The State Bureau of Investigation has become indispensable to law enforcement in North Carolina. Its centralized, expansive resources have made it a key ally to local police and sheriffs in every county. In return, the SBI hasn’t been shy about how its efforts have helped clear major crimes. In addition, some offenses are turned over automatically to the SBI as part of their “original jurisdiction,” including drug and arson investigations, election law violations, misuse of state property, and many crimes involving sexual exploitation of children.
So many criminal prosecutions rely on work by SBI investigators, one could only imagine the chaos in the courts that would result if it turned out that SBI personnel really aren’t as efficient, skilled, or reliable as their reputation suggests.
Guess what, North Carolina? Someone finally has begun to look into this state of affairs, and the picture isn’t pretty at all.
A Follow-Up to the Scandals of 2010
Two years ago, an audit commissioned by Attorney General Roy Cooper found some 230 cases where SBI personnel had withheld or distorted evidence, potentially leading to innocent people being convicted. After that report went public, state officials promised that the SBI would clean up its act. Professionalism and expertise would be the watchwords; scandal and deception would not be tolerated.
Recent disclosures, though, don’t inspire confidence.

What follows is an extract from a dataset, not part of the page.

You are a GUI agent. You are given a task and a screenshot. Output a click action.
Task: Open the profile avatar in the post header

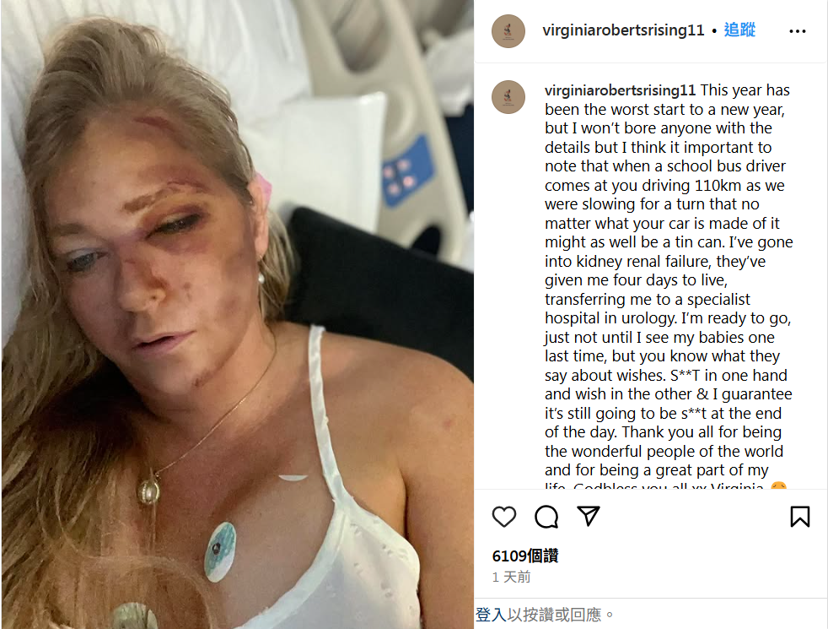pos(508,31)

As part of the agency’s facelift, analysts from the SBI forensic crime laboratories were required to go through a testing process to be certified as experts in their specialties. The problem: about 25 people failed the tests. The next problem: SBI bosses kept those failed tests a secret until the information leaked recently. Those same agency leaders are fighting against releasing the information even today, claiming it is confidential employee data.

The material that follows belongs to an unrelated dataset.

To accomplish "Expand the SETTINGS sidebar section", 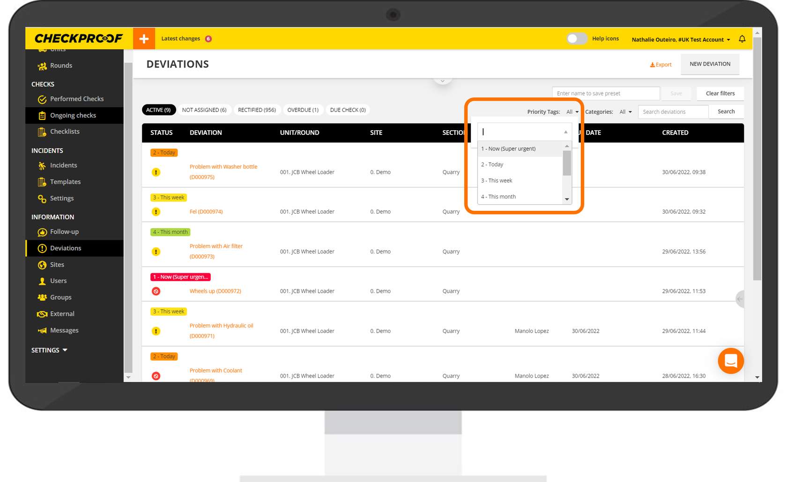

This new round of embarrassing news has local prosecutors across the state in a tizzy. They worry—and for good reason—that if the SBI is not seen as trustworthy, then juries will disregard the evidence in forthcoming criminal trials. As it stands, district attorneys can’t identify which laboratory technicians failed their examinations, in order to have any tests performed by those people redone at another lab.
Fallout Will Continue
This muddle won’t be cleared away easily, or soon. Already, some prosecutors are suing the state for access to the personnel lists. In the meantime, skilled North Carolina criminal defense attorneys across the state are finding that defending their clients is—at least for now—somewhat easier, due to the cloud of uncertainty that hangs over SBI lab conclusions.